“La limitazione dell’attività fisica e relazionale degli anziani ha importanti ripercussioni negative sulla loro salute, anche psichica. Permettere agli anziani di camminare e uscire è infatti un salvavita per molte patologie”. A dirlo è Raffaele Antonelli Incalzi, presidente della Società Italiana di Gerontologia e Geriatria (SIGG), dopo l’annuncio di un eventuale lockdown selettivo per fasce di età e la pubblicazione della ricerca dell’Istituto per gli Studi di Politica Internazionale (ISPI). “Non solo l’età in sé ma le malattie croniche, più prevalenti in età avanzata, condizionano una maggiore vulnerabilità al Covid-19 – precisa Antonelli Incalzi – Non pochi anziani godono di salute invidiabile, così come non pochi adulti o giovani hanno la salute minata da importanti malattie croniche. Il protratto confinamento riduce l’esercizio fisico, che è a tutti gli effetti un ‘farmaco salvavita’ negli anziani che, già durante il precedente lockdown hanno pagato un prezzo altissimo con un aumento del 40% delle morti per infarto e ictus”.

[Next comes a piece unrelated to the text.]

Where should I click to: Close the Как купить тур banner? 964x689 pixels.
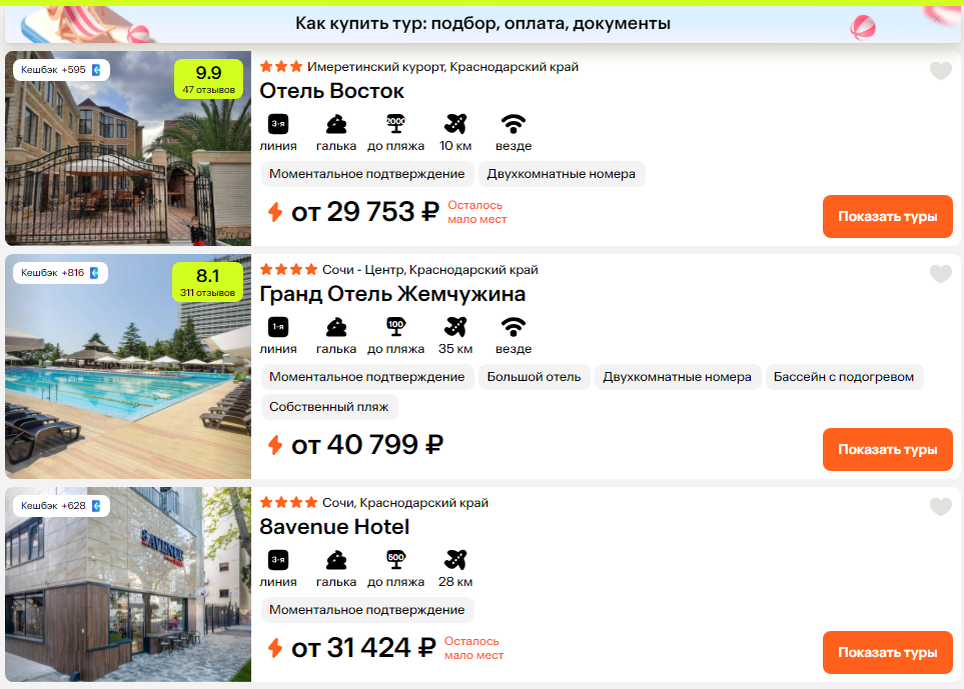pyautogui.click(x=937, y=20)
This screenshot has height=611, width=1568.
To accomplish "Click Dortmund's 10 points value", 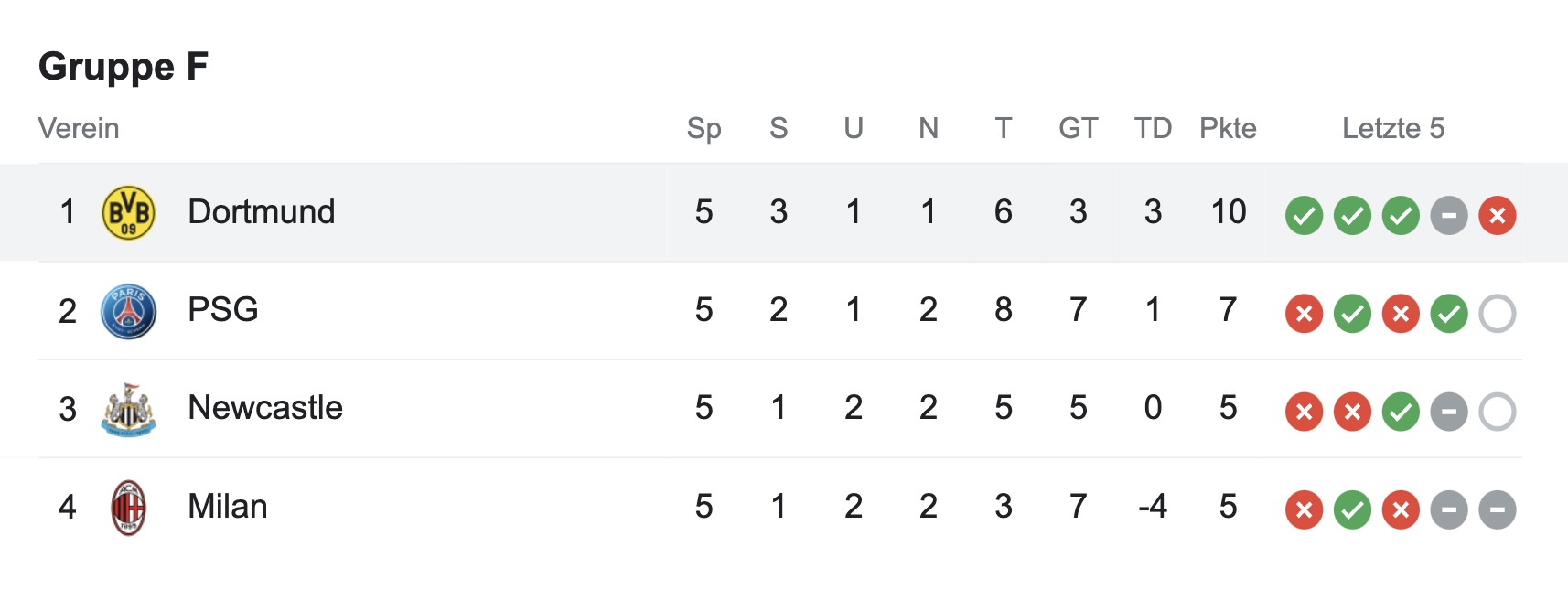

Per il Presidente SIGG, “fermo restando il rispetto scrupoloso delle prescrizioni di protezione individuale, appare logico tutelare l’anziano, non privandolo della libertà di movimento ma contenendola nei limiti della passeggiata, evitando per quanto possibile, la frequenza di luoghi affollati pur in presenza delle misure di distanziamento”.